Risk of tsunamis in Mediterranean Sea has been overstated

The boulders on the Tipaza coast of Algeria that would have been deposited in a high-energy event. Credit: C. Morhange

A review of geological evidence for tsunamis during the past 4500 years in the Mediterranean Sea has revealed that as many as 90 per cent of these inundation events may have been misinterpreted by scientists and were due to storm activity instead.

“Understanding the true incidence of devastating tsunamis is vital for assessing the current risk and introducing appropriate protective strategies for densely populated coastal cities,” says study senior author and UNSW Sydney scientist Honorary Professor James Goff.

“Yet discriminating between tsunamis and storm deposits is one of the most challenging and hotly debated areas of coastal geoscience.

“Following intense media coverage of events like the devastating 2004 Indian Ocean tsunami, there has been a marked increase in geological research reporting evidence for past tsunamis in the Mediterranean.

“Our provocative and timely study suggests that up to 90 per cent of the claims for tsunamis having occurred in the Mediterranean in the past 4500 years need to be reconsidered.

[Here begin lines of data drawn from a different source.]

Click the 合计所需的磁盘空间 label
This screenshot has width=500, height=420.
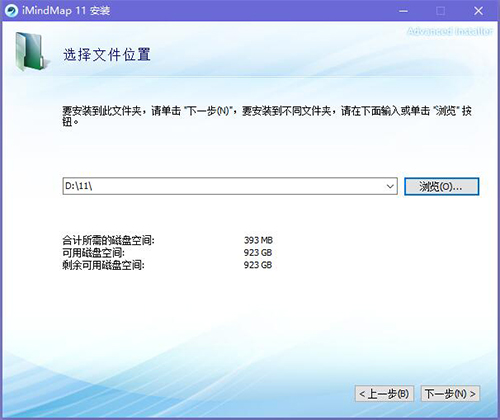point(109,240)
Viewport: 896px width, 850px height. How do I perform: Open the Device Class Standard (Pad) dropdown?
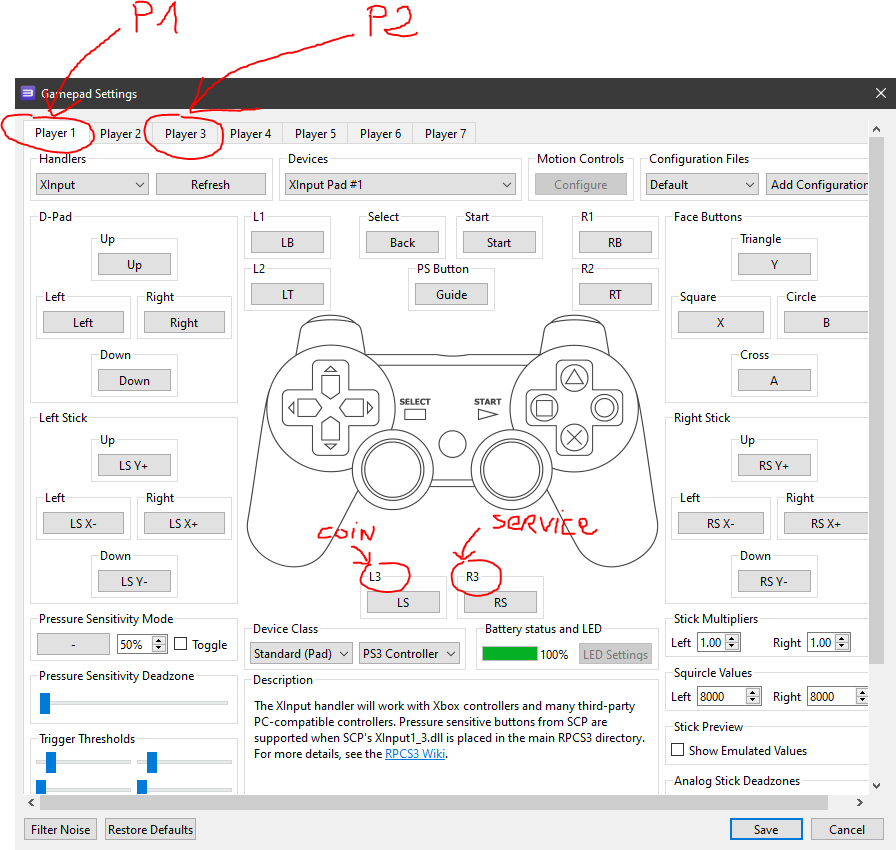point(302,653)
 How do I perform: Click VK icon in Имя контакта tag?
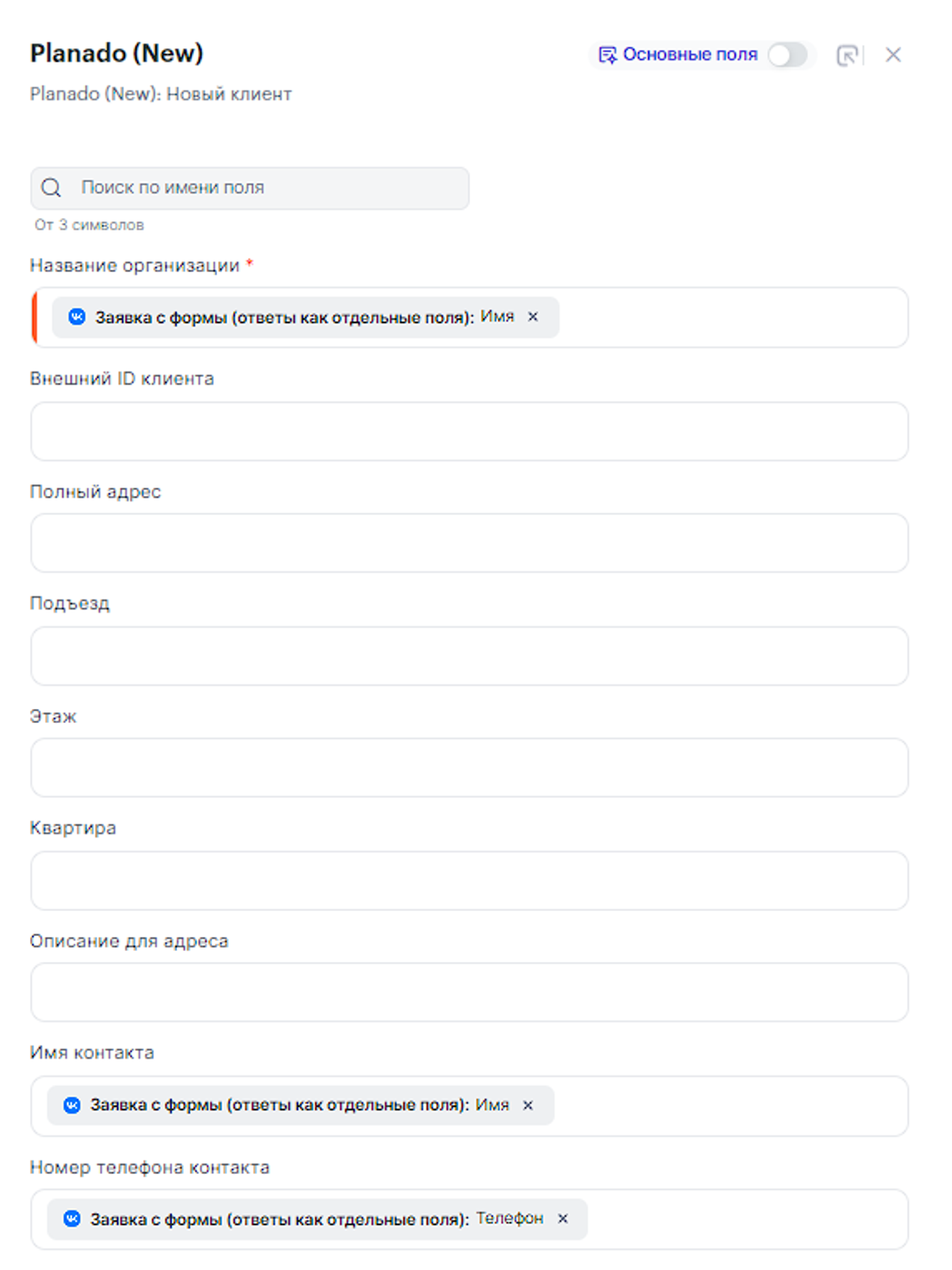tap(73, 1106)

The risk from this hazard could have been significantly overstated in this region,” Professor Goff says.

The study, by an international team of scientists from UNSW, the French National Centre for Scientific Research, and the universities of Toulouse, Aix-Marseille and Exeter, is published in the journal Science Advances.

About 130 million people live around the Mediterranean Sea and it is one of the world’s leading tourist destinations, with more than 230 million visitors a year.

Geological evidence for past tsunamis includes the presence of large boulders on rocky coastlines, coarse sedimentary deposits in coastal lagoons, and high-energy marine deposits a long way inland.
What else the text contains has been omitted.